Ritchie arrived in Sewanee one evening in March and happened to encounter some fraternity brothers, who took him in and showed him the campus the next morning. He liked what he saw: “I was so intrigued that I immediately signed up.” Part of the charm of Sewanee was its difference. “I was a Westerner among Southerners. Their mode of life was completely different from what I had experienced in California.” During the four months he was at Sewanee, he received many letters from his Occidental classmate Lawrence Clark Powell (later the distinguished writer and UCLA librarian), which finally persuaded him to return to Occidental for his senior year.

After graduating from Occidental, Ritchie went on to law school, but his intense love for literature and art made law seem comparatively dull. During this period of dissatisfaction he attended the opening of the Huntington Library, where he came across a case of bindings by Cobden-Sanderson, the turn-of-the-century printer and binder. “I was fascinated by the beautiful work that he did,” Ritchie says. “It seemed to me that this was right in my field.”

Soon thereafter he took some courses in printing at a Los Angeles trade school. “They didn’t know what to do with a college graduate,” he recalls with a laugh, “so they let me create my own curriculum and do what I wanted.” With his characteristic self-confidence, Ritchie went straight to the top for material to print, writing to Carl Sandburg, Archibald Macleish, Marianne Moore, and others for poems. Nearly all of his famous correspondents sent him something to print.

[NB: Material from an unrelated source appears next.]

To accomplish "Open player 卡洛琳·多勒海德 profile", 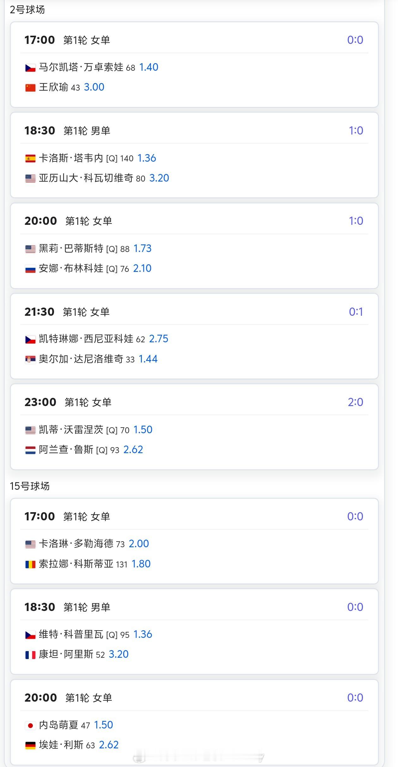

Some months later, he read that the outstanding creator of the modern book was a Frenchman named Francois-Louis Schmied. So, as Ritchie says matter-of-factly, “I naturally decided to go to Paris and work for Schmied—which I did.” After a year of working for Schmied and knocking about Europe, Ritchie returned to California and, after founding the Ward Ritchie Press, embarked on his distinguished career.

In the years since, he has designed many hundreds of books. More than twenty-five them have been selected, as recently as 1982, for inclusion in the American Institute of Graphic Arts’ prestigious Fifty Best Books of the Year. At eighty years of age, Ritchie is still an active book designer, much in demand. The Huntington Library Press relies on him to design most of its publications; currently he is designing centennial histories of South Pasadena and Occidental College.

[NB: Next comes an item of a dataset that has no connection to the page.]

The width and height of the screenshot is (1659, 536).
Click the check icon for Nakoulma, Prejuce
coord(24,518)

Ritchie is also a popular lecturer. In October, he lectured on the history of printing in Southern California at the Library of Congress and this spring will give a talk at Whittier College on artists he has known—Rockwell Kent and Paul Landacre among them.

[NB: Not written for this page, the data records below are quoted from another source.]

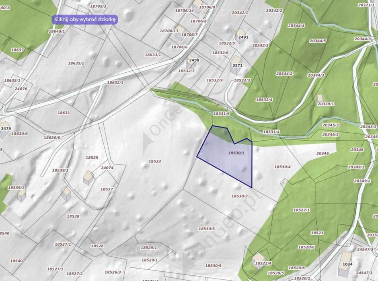Select parcel labeled 18631
Viewport: 378px width, 281px height.
click(x=64, y=113)
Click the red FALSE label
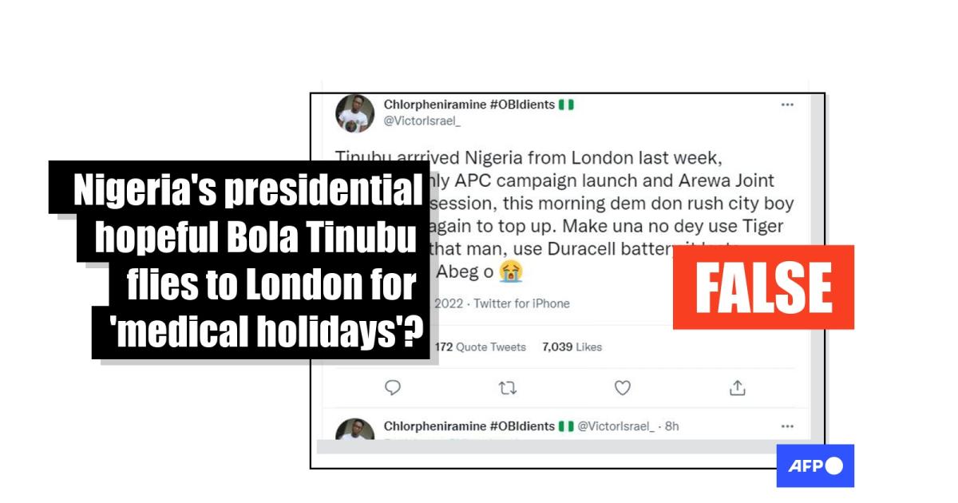958x503 pixels. 763,287
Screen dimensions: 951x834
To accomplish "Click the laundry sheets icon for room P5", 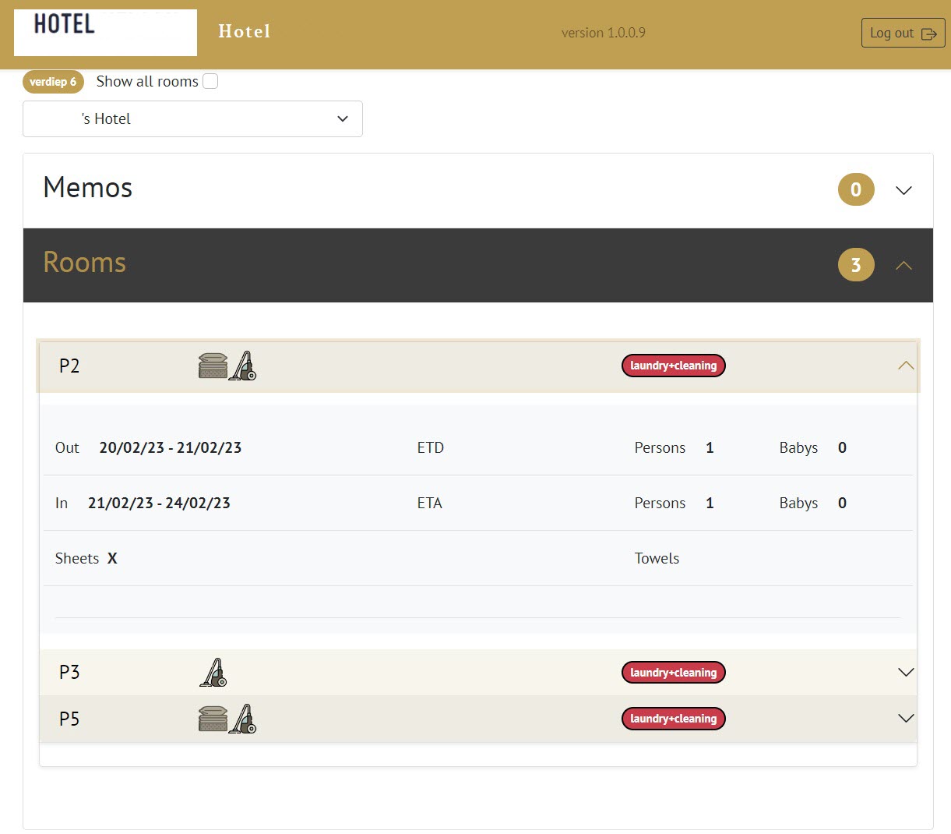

And, he says, “when I get a chance, I work on the hand press downstairs.” Since “retiring”—as he calls it—in 1972 and creating a new imprint, Laguna Verde Imprenta, he has printed twenty-five titles on his 1835 Albion hand press. Ritchie prints only a few copies of each book, which become instant collector’s items. Since twenty-five is a milestone number, he thinks his next hand-press project—when his schedule allows him the time—will be a bibliography of Laguna Verde Imprenta.

The many essays about Ward Ritchie tend to describe him simply as a printer or designer, but his career is not so easily categorized. He has also been a publisher, a scholar and bibliographer, a memoirist, and a poet. Of all these careers, he takes a special delight in the poetic one, to judge by the pleasure with which he shows visitors his Quince, etc. This chapbook, which he printed in 1976, exposes, as the subtitle explains, “the several disguises of Ward Ritchie, poet.” The few collectors who own this pamphlet have the exceedingly rare signatures of James Beattie Pitwood, Davie Dicker, Betsey Ann Bristol, Peter Lum Quince, and Peter Mallory—a strange but resonant assortment of names, and all of them Ward Ritchie’s.

Sewanee is fortunate in having a copy of Quince, etc., along with nearly 150 other Ward Ritchie books donated by the generous Frank Gilliam, C’46. Such a collection is an eloquent tribute to this master of the book arts who, nearly six eventful decades later, still remembers his brief stay in Sewanee as one of the highlights of his life.

John Bethune, an assistant professor of English, is teaching this semester in the College. He is also a free-lance writer and has an interest in book collecting.